▶ **Records supplied**:
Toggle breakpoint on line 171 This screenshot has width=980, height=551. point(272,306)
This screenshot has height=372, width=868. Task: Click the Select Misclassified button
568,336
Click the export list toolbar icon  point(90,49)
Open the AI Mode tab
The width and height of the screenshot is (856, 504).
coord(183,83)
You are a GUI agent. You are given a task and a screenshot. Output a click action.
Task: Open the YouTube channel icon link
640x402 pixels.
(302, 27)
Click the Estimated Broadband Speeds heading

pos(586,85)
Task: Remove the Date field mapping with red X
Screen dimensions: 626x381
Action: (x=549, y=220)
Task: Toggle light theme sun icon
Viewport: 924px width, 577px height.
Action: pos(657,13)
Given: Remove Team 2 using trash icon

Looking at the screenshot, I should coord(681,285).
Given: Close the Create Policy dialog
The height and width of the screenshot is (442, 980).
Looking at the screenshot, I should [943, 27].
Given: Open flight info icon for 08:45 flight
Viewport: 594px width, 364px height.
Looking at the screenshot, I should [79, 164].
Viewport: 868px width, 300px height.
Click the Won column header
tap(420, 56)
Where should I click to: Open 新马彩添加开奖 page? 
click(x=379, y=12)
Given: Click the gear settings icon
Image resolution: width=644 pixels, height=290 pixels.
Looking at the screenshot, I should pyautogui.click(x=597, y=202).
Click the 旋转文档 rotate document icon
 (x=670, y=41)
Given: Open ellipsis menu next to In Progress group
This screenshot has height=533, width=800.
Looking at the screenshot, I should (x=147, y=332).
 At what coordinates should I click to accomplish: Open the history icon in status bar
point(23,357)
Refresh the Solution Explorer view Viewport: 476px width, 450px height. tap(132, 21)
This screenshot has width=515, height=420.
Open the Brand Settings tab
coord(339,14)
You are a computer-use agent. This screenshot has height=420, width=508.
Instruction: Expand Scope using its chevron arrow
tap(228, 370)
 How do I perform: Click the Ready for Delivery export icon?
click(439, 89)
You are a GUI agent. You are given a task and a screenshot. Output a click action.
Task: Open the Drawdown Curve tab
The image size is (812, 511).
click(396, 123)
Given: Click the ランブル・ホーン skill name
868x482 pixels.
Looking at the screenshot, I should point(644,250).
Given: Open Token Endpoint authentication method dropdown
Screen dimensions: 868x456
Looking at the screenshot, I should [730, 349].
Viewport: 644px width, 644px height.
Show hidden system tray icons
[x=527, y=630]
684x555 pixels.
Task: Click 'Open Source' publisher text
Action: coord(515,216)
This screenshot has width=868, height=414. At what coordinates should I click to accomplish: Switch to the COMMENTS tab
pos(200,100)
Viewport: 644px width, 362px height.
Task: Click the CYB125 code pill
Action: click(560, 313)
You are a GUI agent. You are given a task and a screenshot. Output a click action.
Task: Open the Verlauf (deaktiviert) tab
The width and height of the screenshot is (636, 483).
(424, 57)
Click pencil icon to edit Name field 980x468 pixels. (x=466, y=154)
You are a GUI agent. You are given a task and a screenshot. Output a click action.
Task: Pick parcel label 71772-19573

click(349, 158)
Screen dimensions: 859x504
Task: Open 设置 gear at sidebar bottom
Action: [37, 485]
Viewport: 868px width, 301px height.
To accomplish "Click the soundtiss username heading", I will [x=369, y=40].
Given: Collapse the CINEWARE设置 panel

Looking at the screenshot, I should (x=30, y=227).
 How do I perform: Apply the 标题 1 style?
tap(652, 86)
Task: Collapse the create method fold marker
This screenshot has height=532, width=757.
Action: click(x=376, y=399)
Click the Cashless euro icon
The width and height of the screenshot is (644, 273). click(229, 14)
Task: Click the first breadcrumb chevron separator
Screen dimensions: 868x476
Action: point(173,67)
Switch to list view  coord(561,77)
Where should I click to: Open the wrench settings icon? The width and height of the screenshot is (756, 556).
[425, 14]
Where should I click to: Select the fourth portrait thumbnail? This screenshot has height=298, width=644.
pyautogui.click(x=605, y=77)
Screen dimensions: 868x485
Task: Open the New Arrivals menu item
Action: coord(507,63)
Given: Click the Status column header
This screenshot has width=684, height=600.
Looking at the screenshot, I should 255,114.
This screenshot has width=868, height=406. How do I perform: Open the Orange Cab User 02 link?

▶ **What the exercise asks**:
Copy out precisely the lines from the line with "Task: Toggle light theme sun icon" to the line with "Given: Close the Create Policy dialog" in the material above, including those two lines and omitting all the rest.

▶ **Written response**:
Task: Toggle light theme sun icon
Viewport: 924px width, 577px height.
Action: pos(657,13)
Given: Remove Team 2 using trash icon

Looking at the screenshot, I should coord(681,285).
Given: Close the Create Policy dialog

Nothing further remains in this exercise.